How safe is our drinking water?: Runoff from farms a serious threat to water supplie
McPherson says that farmers are able to inoculate their animals (without the services of a veterinarian) with antibiotics, de-wormers and more, and that for many years she has been asking farmers to be responsible and remove their livestock from our creeks, bays and rivers, and to stop farm runoff from entering our watercourses.
McPherson says she contacted several government agencies, but no one would help. No one would enforce Section 30 (1) of the Ontario Water Resources Act, which says no one can allow deleterious substances to enter our waterways or damage the banks of a watercourse.
Finally, the professional staff of the Environmental Protection Branch of Environment Canada came into the area and, recently, 14 landowners were told to remove their livestock from Wilton Creek and/or to stop deleterious substances from entering the watershed - or face huge fines.
Dr. Hall states that "bacteria is one problem.... It's the short-term one that makes us sick, but we have other things in the water that are going to make us sicker in the long run."
The citizens of Walkerton, Ontario, Milwaukee, Wisconsin and North Battleford, Saskatchewan might disagree. Their loved ones are dead because they ingested bacteria and parasites. So would the countless people who suffer from ulcers and stomach cancer. A bacteria called helicobacter pylori, which is air- and water-borne, kills and adds millions of dollars to the costs of medical care. It has been found in groundwater in Pennsylvania and sheep's milk in England.
More research is needed to find a zoological source and to develop a method of testing water for this deadly bacteria. At present it is too difficult to culture in water and is therefore detected mainly through blood screening and air tests.
Gary Martin, Acting Regional Director, Eastern Region, Ministry of the Environment Kingston writes regarding the story "City's water toxic, expert warns" (March 7), to say that the City of Kingston's waterworks operations are subject to Ontario's Drinking Water Protection Regulation, which requires the frequent testing of drinking water for e.coli, coliforms, pesticides, volatiles and metals.
Kingston's water quality meets all of the standards under this regulation, which is one of the most stringent in North America to ensure safe drinking water. In addition, the Provincial Drinking Water Surveillance Program reported no health-related violations for Kingston from monitoring conducted since 1995.

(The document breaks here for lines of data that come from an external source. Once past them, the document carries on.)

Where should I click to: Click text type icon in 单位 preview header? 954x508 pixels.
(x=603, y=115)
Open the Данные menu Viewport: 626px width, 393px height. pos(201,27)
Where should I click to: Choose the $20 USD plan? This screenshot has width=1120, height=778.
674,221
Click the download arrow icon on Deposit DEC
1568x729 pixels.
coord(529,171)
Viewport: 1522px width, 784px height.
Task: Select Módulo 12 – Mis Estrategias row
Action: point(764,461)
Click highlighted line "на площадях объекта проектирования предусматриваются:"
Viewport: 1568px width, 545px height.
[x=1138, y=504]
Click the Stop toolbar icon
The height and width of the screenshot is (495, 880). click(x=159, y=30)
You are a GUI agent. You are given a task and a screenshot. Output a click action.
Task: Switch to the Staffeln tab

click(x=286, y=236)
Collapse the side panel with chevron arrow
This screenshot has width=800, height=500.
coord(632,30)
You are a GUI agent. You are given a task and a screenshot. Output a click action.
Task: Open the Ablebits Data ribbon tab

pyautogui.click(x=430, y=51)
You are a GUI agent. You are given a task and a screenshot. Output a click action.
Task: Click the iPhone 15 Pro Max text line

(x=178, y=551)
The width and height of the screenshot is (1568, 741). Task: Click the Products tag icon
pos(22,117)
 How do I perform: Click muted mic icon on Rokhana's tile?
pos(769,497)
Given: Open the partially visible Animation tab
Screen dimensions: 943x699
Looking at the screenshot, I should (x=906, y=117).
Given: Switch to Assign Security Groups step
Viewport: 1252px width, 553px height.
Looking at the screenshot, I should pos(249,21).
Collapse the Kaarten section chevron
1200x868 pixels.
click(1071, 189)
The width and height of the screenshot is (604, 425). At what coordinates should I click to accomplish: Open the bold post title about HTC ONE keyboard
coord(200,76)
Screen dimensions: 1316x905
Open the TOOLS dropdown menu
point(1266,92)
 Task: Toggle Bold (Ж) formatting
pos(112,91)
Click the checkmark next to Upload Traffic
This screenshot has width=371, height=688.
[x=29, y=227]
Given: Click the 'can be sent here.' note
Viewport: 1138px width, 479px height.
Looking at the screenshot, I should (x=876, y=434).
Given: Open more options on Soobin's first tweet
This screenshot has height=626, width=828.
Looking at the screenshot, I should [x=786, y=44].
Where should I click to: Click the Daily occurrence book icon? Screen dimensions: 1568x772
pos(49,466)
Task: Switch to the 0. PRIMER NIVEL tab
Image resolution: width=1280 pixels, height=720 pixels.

In June 2001, the Ontario government proposed the Nutrient Management Act to address land applied materials containing nutrients, including livestock manure, commercial fertilizer, municipal biosolids, septage and industrial pulp and paper sludge. This proposed legislation includes a number of provisions for the development of clear, comprehensive standards for land-applied materials containing nutrients.
Recent inspections of Kingston's two sewage treatment plants determined that the discharges from the city's plants comply with provincial standards. Most importantly, Kingston's drinking water quality meets Ontario's tough standards.